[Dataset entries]
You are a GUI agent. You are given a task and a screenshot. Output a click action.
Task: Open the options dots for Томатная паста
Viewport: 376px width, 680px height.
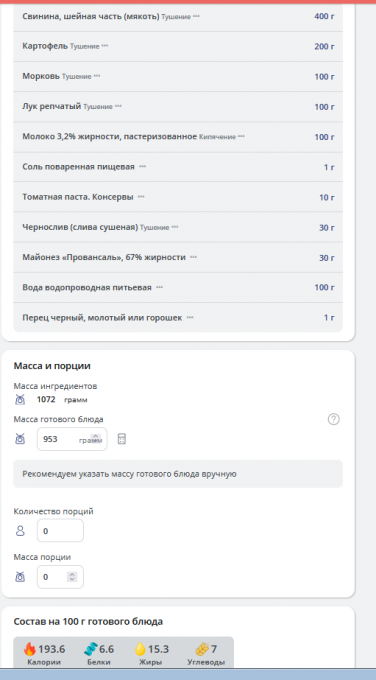(141, 197)
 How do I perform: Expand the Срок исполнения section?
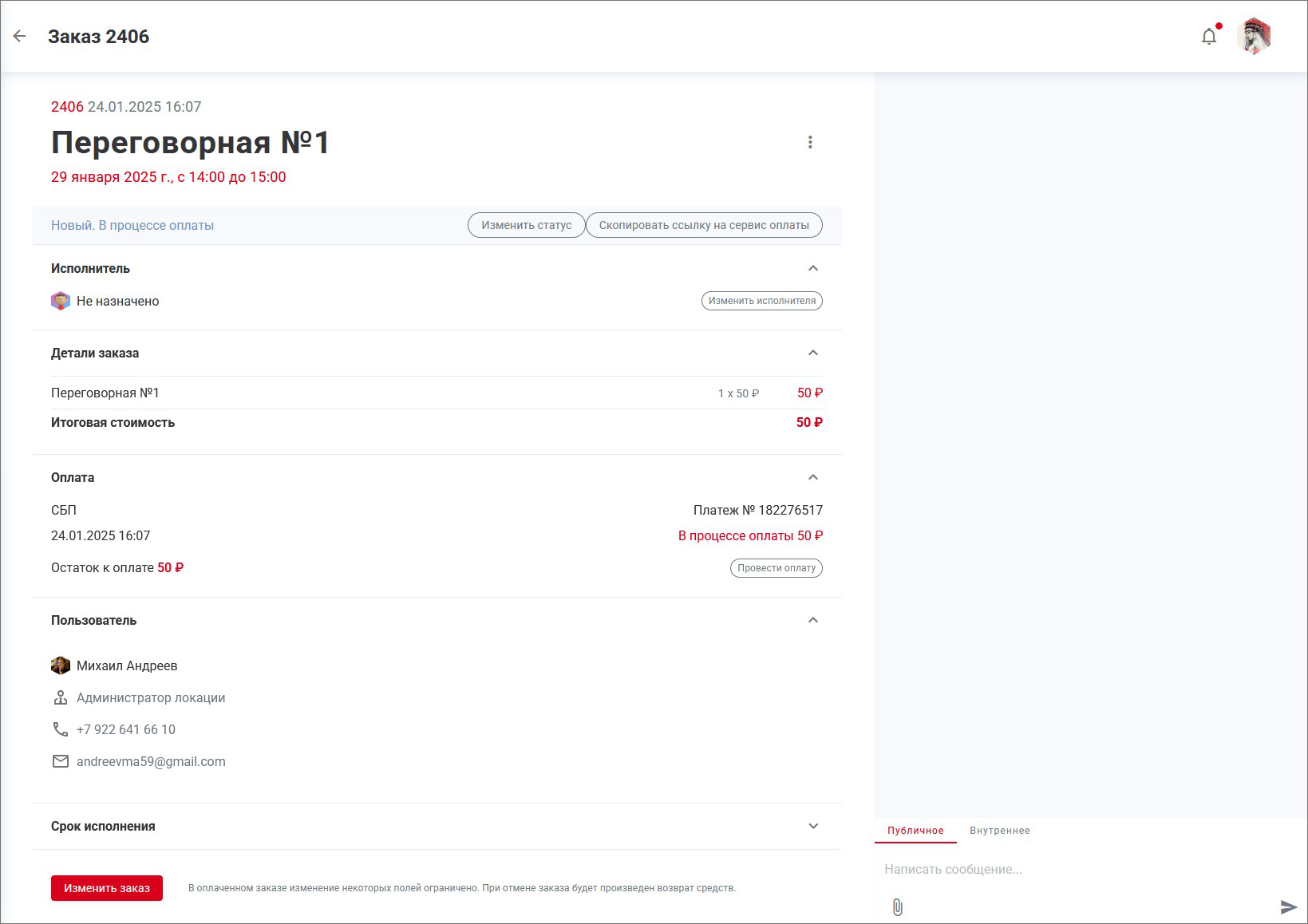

Activity
None of the pictures should appear; the rest of the entries must be reproduced exactly.

Written solution
You are a GUI agent. You are given a task and a screenshot. Output a click action.
Task: Open the options dots for Томатная паста
Viewport: 376px width, 680px height.
(141, 197)
 How do I perform: Expand the Срок исполнения section?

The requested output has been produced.